• **Records to process**
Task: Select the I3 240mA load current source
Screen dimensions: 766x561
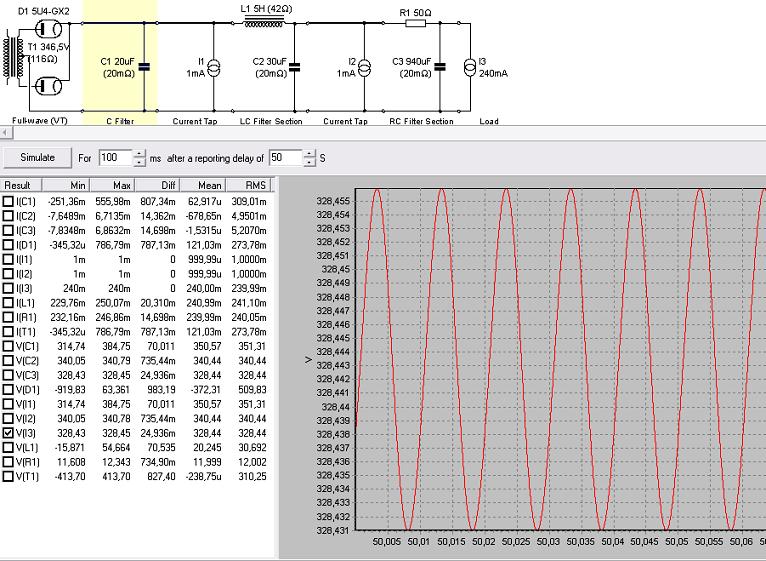Action: (469, 67)
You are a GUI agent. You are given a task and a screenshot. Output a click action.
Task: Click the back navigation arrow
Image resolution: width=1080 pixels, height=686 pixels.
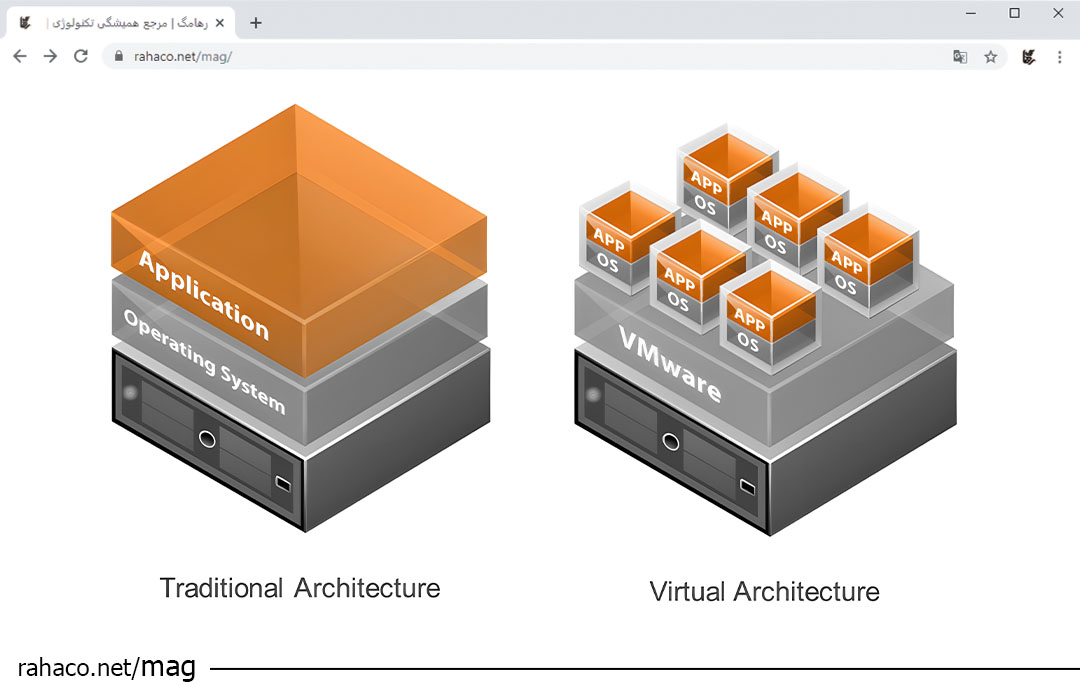pyautogui.click(x=20, y=57)
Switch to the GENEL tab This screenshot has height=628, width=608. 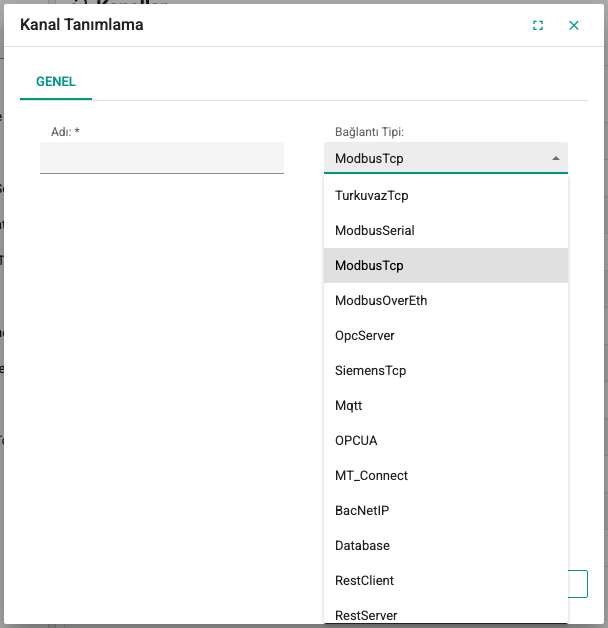point(56,82)
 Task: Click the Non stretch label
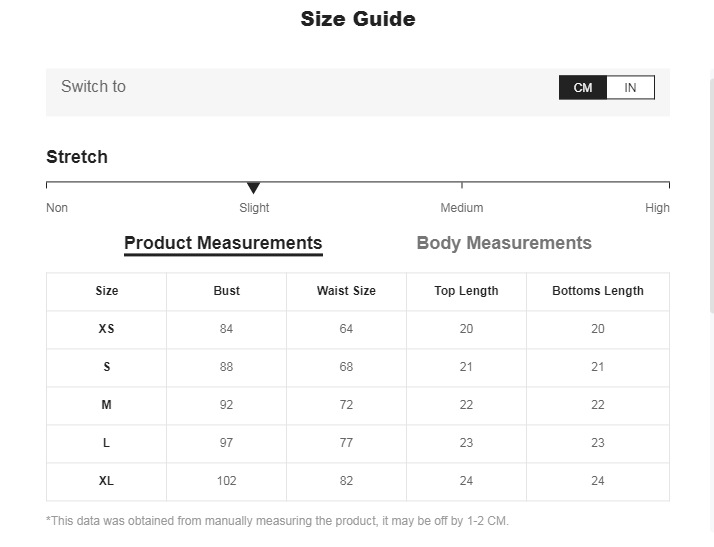[x=57, y=208]
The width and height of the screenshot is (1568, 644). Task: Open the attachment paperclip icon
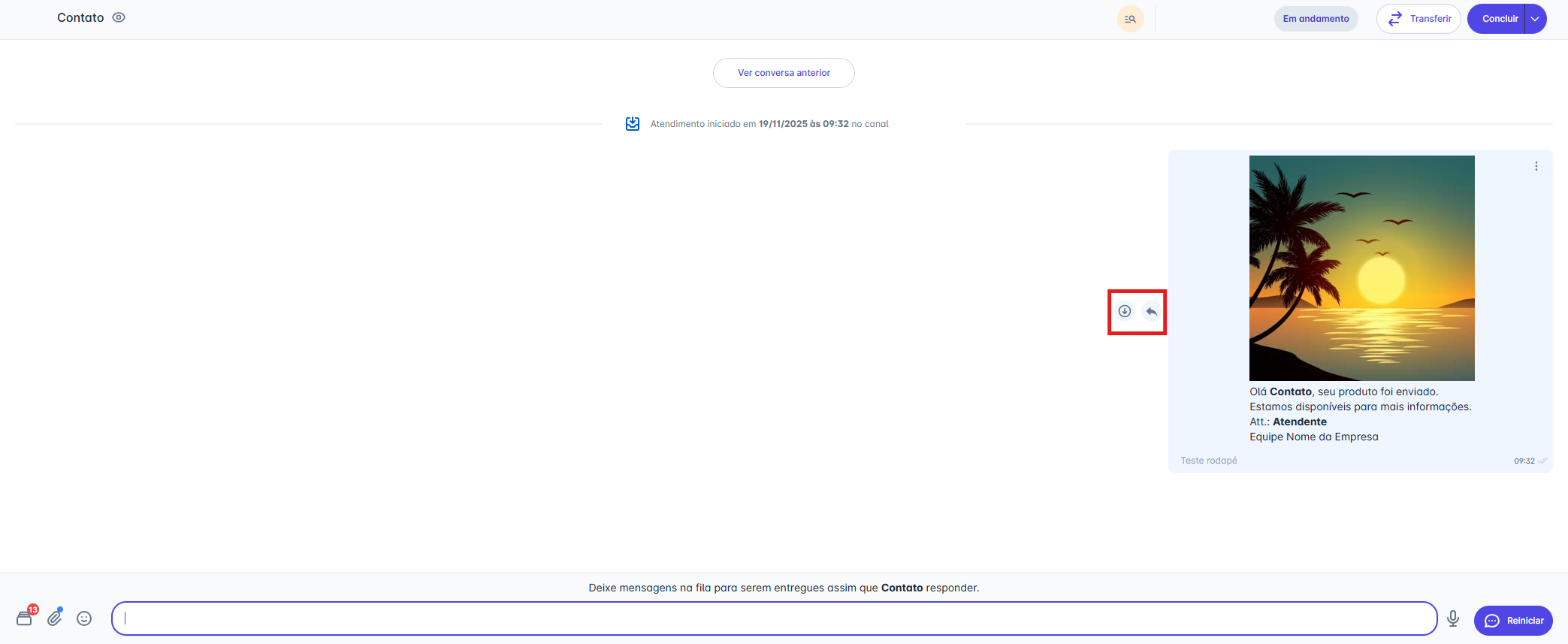coord(55,618)
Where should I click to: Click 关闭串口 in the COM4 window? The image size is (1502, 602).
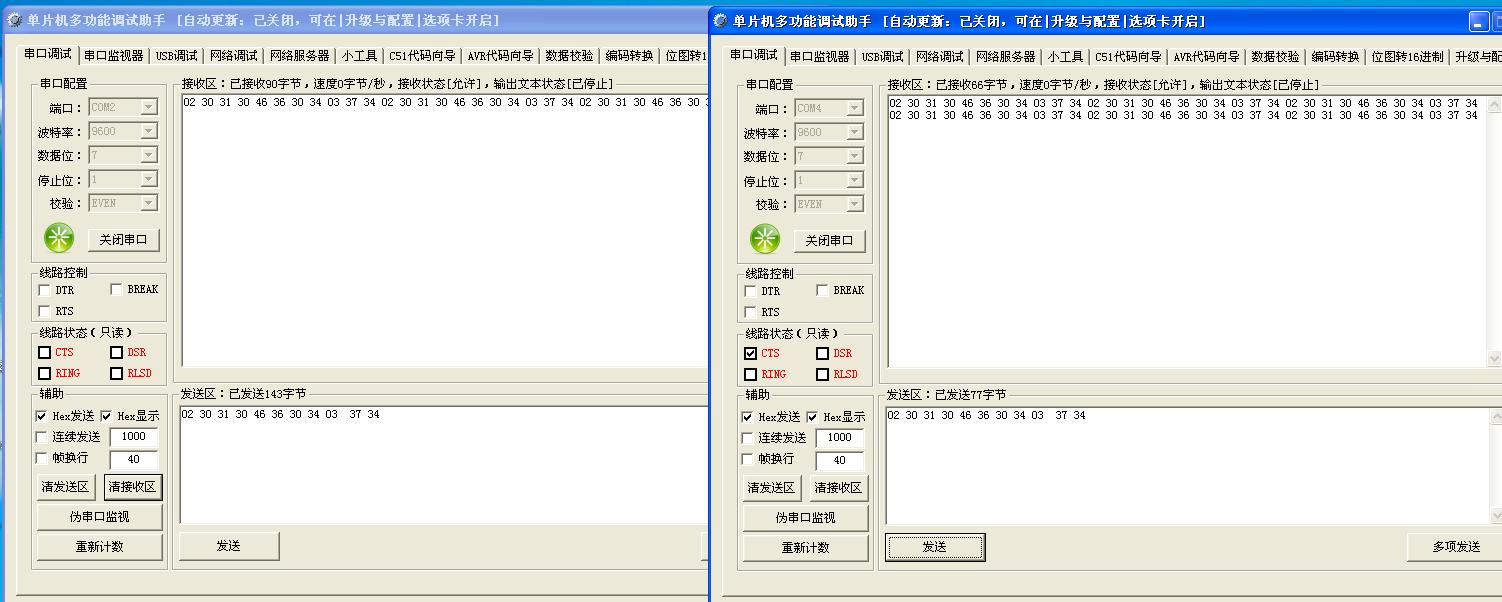pos(829,240)
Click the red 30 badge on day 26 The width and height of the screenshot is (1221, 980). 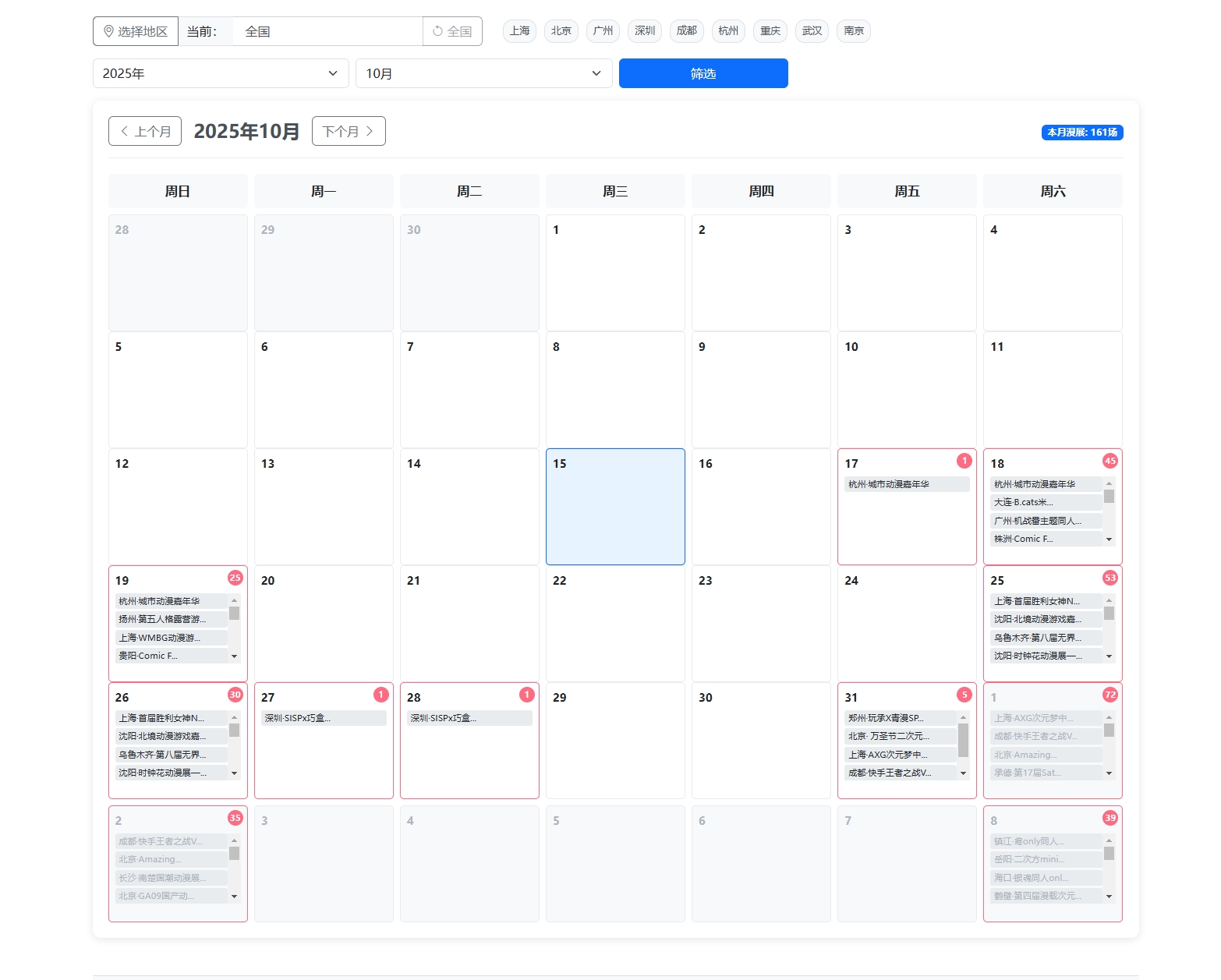235,695
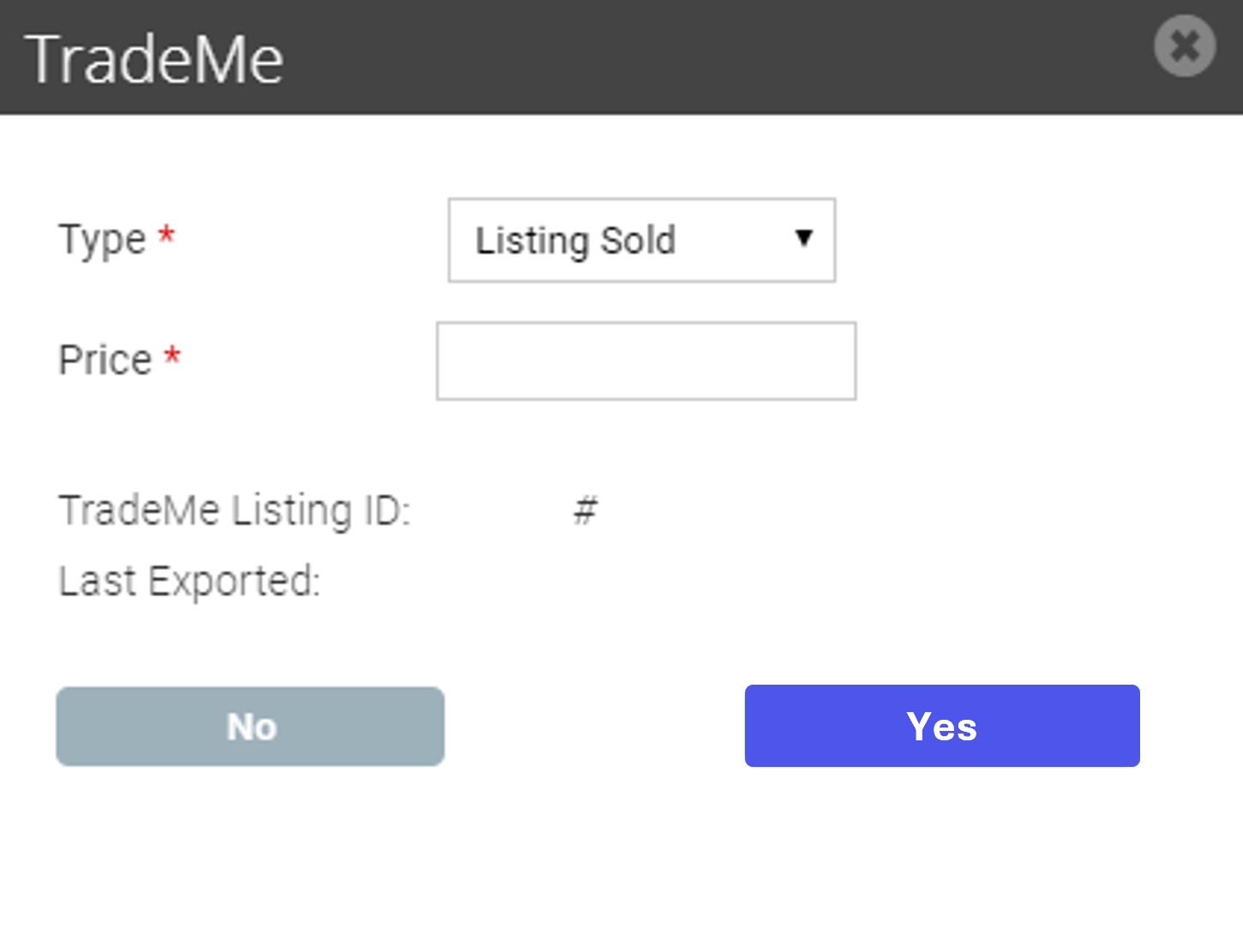Click the red asterisk beside Type

click(x=166, y=234)
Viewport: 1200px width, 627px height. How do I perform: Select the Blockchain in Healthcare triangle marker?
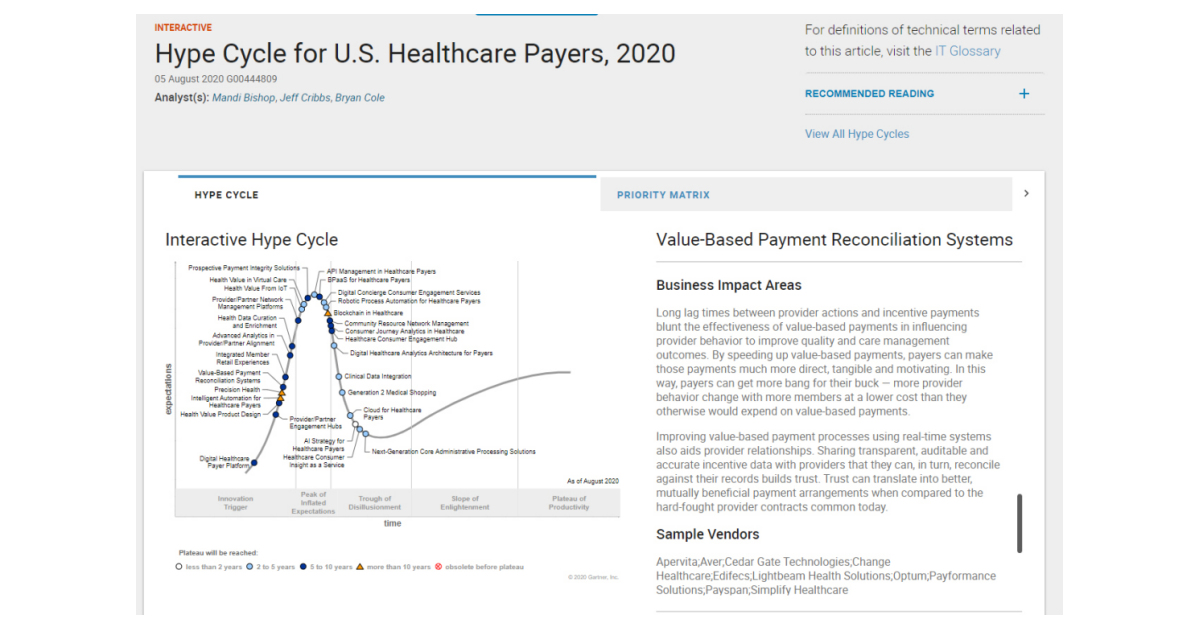coord(327,313)
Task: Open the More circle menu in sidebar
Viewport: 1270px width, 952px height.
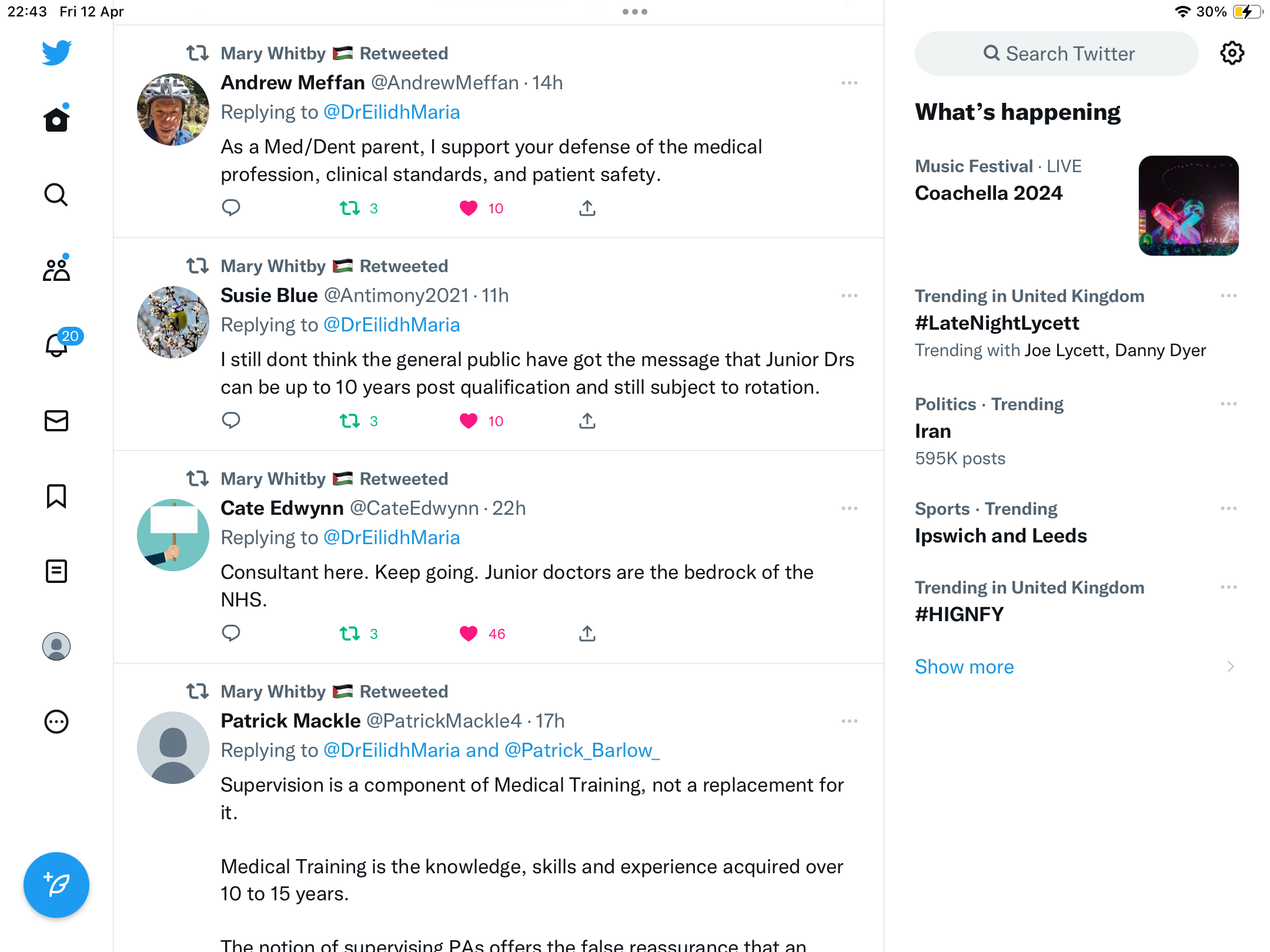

• **Exercise instructions**
The answer must be an exact transcription of the lines from the one holding "Task: Open the More circle menu in sidebar" to the last line of the entries above, with no pictures and nothing else.

• **Written response**
Task: Open the More circle menu in sidebar
Viewport: 1270px width, 952px height.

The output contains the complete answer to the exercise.